Segundo a pesquisa, o Estado do Rio Grande do Sul é o maior litigante nacional, figurando em mais da metade dos processos referentes ao setor público no âmbito das justiças estaduais. Dentre as explicações, não há como desconsiderar, em primeiro lugar, a demagogia do Legislativo, pródigo em criar leis que sabe inexequíveis.
Em segundo lugar, a incompetência do Executivo, que não as cumpre ou as cumpre mal, mercê de uma estrutura organizacional em que cargos de chefia são atribuídos em troca de apoios político-eleitorais. O militante que até ontem flanava bandeiras partidárias nas esquinas, vitoriosa a sua agremiação, é indicado, sem qualquer preparo, para cargos de relevância, a desqualificar o serviço público que, bem prestado, evitaria tantas ações judiciais reclamando da inércia estatal.
Mas não é só de forma direta que o poder público contribui para o aumento da litigância. Também o faz ao deixar de fiscalizar corretamente os serviços concedidos. É o caso dos bancos, responsáveis por 54% dos processos ativos. Houvesse um maior controle sobre as instituições financeiras, não haveria tantos processos envolvendo tal setor. Cinco dos dez maiores litigantes nos tribunais estaduais são bancos.

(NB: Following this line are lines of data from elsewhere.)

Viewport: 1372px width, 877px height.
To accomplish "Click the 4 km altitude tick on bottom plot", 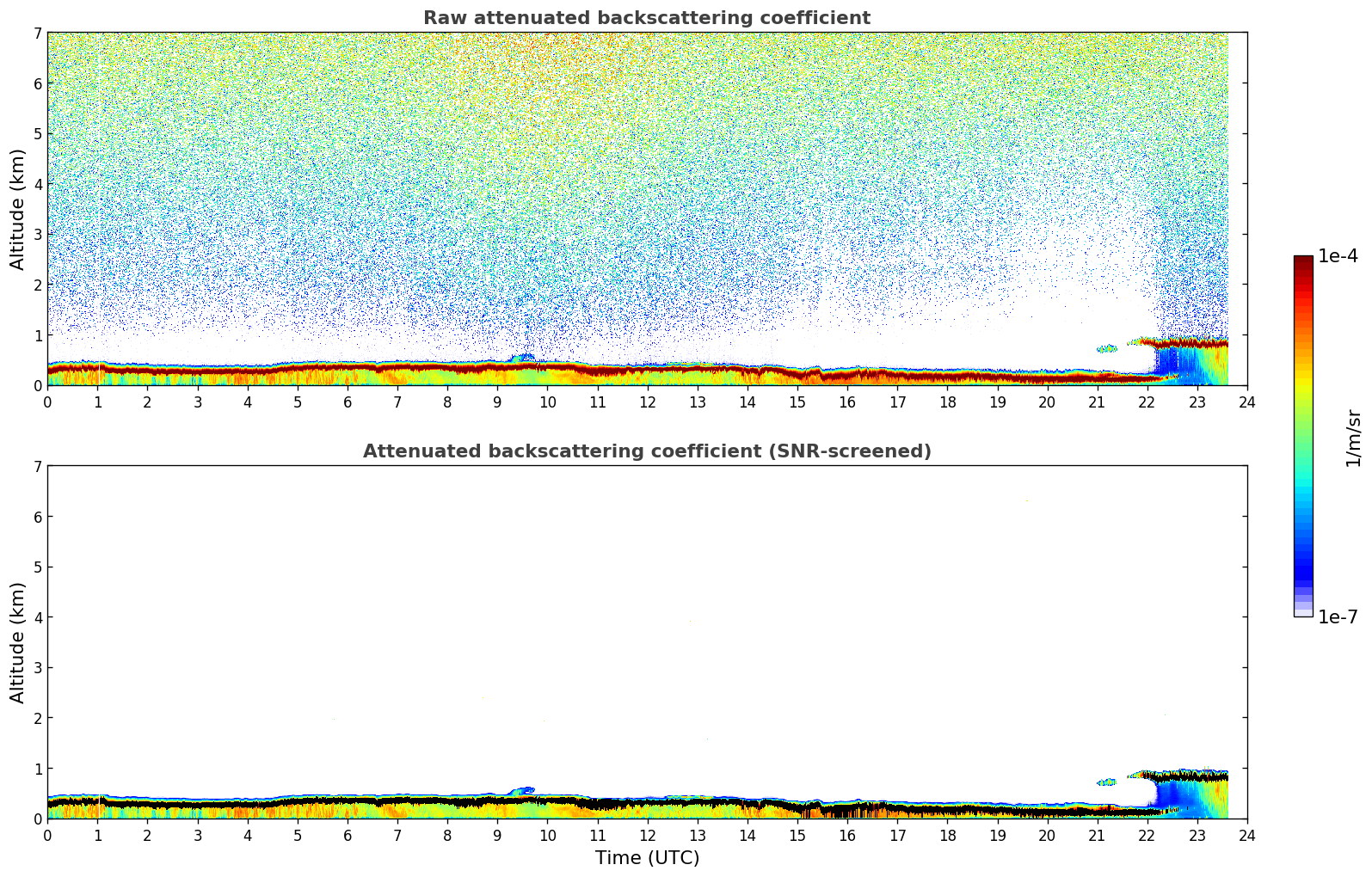I will (37, 617).
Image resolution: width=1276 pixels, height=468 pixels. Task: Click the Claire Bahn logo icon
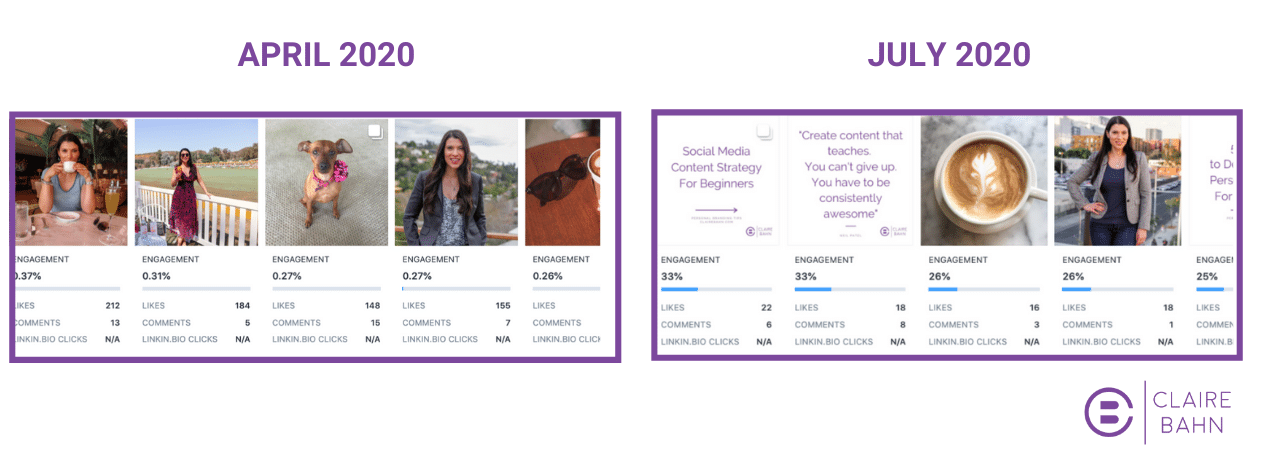click(x=1109, y=411)

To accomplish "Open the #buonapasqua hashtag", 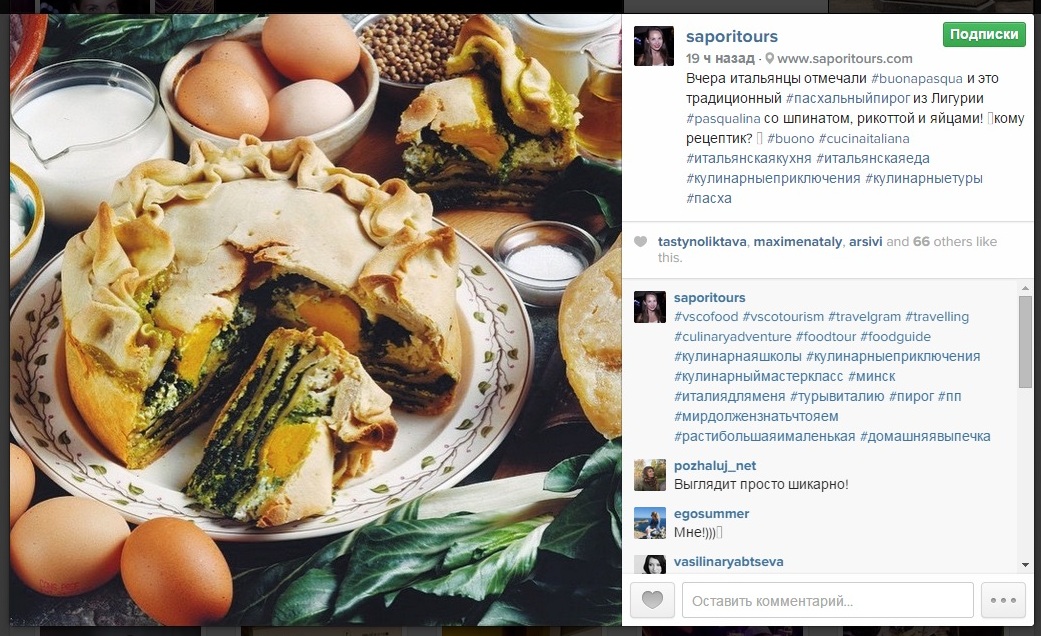I will [916, 78].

A omissão do Banco Central, permitindo a aplicação das maiores taxas de juros do planeta, certamente explica a razão de tantos processos. Outros 10% dos processos têm as empresas de telefonia como partes, resultado também da omissão da agência reguladora do setor em atuar efetivamente na defesa dos milhares de consumidores que só tem na Justiça o canal de reclamação.
Na falta de uma cultura da conciliação prévia ao ajuizamento das demandas e com o próprio poder público a dar mau exemplo, o resultado só pode ser este: uma litigiosidade sem precedentes.